Friday, November 4, 2011

#95: Drive

Drive: The Surprising Truth About What Motivates Us, by Daniel H. Pink (New York: Riverhead Books, 2009)

"Most of us believe that the best way to motivate ourselves and others is with external rewards like money -- the carrot-and-stick approach. That's a mistake, Daniel H. Pink says in Drive: The Surprising Truth About What Motivates Us, his provocative and persuasive new book. The secret to high performance and satisfaction -- at work, at school, and at home -- is the deeply human need to direct our own lives, to learn and create new things, and to do better by ourselves and our world.

"Drawing on four decades of scientific research on human motivation, Pink exposes the mismatch between what science knows and what business does -- and how that affects every aspect of life. He demonstrates that while carrots and sticks worked successfully in the twentieth century, that's precisely the wrong way to motivate people for today's challenges. In Drive, he examines the three elements of true motivation -- autonomy, mastery, and purpose -- and offers smart and surprising techniques for putting these into action.

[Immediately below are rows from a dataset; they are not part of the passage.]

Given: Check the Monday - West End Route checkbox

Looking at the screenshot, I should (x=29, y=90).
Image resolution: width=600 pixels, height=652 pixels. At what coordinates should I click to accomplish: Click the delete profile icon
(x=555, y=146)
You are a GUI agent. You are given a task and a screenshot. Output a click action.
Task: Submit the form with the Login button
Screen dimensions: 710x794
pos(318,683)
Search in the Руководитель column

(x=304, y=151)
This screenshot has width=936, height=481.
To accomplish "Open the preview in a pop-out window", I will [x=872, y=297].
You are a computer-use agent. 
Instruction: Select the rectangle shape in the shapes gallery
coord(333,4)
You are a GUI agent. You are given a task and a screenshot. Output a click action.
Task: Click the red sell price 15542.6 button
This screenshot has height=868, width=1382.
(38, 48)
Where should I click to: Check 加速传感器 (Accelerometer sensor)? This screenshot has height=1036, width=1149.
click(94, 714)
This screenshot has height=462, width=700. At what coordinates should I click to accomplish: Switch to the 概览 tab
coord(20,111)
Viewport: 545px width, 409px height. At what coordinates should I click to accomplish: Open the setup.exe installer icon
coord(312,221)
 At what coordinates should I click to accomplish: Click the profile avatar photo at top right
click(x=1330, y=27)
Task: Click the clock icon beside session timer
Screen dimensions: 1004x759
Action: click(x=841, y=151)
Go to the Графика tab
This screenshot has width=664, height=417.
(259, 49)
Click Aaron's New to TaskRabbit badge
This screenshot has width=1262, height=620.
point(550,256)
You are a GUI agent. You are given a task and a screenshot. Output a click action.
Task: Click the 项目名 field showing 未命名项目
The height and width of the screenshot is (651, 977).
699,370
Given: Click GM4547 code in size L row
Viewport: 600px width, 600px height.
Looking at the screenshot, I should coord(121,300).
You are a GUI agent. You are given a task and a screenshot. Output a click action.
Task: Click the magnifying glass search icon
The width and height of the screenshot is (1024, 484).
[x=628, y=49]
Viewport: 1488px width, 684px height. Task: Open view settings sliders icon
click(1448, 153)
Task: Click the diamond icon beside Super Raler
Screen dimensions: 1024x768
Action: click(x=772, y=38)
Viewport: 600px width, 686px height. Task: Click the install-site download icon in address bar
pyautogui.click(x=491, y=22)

Along the way, he takes us to companies that are enlisting new approaches to motivation and introduces us to the scientists and entrepreneurs who are pointing a bold way forward.

"Drive is bursting with big ideas -- the rare book that will change how you look and transform how you live."

Table of Contents:
  • Introduction: The Puzzling Puzzles of Harry Harlow and Edward Deci
Part I: A New Operating System
  • Chapter 1: The Rise and Fall of Motivation 2.0
  • Chapter 2: Seven Reasons Carrots and Sticks (Often) Don't Work ...
  • Chapter 2A: ... and the Special Circumstances When They Do
  • Chapter 3: Type I and Type X
Part II: The Three Elements
  • Chapter 4: Autonomy
  • Chapter 5: Mastery
  • Chapter 6: Purpose
Part III: The Type I Toolkit
  • Type I for Individuals: Nine Strategies for Awakening Your Motivation
  • Type I for Organizations: Nine Ways to Improve Your Company, Office, or Group
  • The Zen of Compensation: Paying People the Type I Way
  • Type I for Parents and Educators: Nine Ideas for Helping Our Kids
  • The Type I Reading List: Fifteen Essential Books
  • Listen to the Gurus: Six Business Thinkers Who Get It
  • The Type I Fitness Plan: Four Tips for Getting (and Staying) Motivated to Exercise
  • Drive: The Recap
  • Drive: The Glossary
  • The Drive Discussion Guide: Twenty Conversation Starters to Keep You Thinking and Talking
  • Find Out More -- About Yourself and This Topic
My Take:
Will this be more akin to Who Killed Change? or to Employees First, Customers Second? We shall see.

OK, a few weeks later and I've fallen dreadfully behind in my book blogging, so these next few entries will be short. Drive made sense and definitely had some ideas I'll plan to use once I'm reemployed, but got a bit repetitive midway through. Next.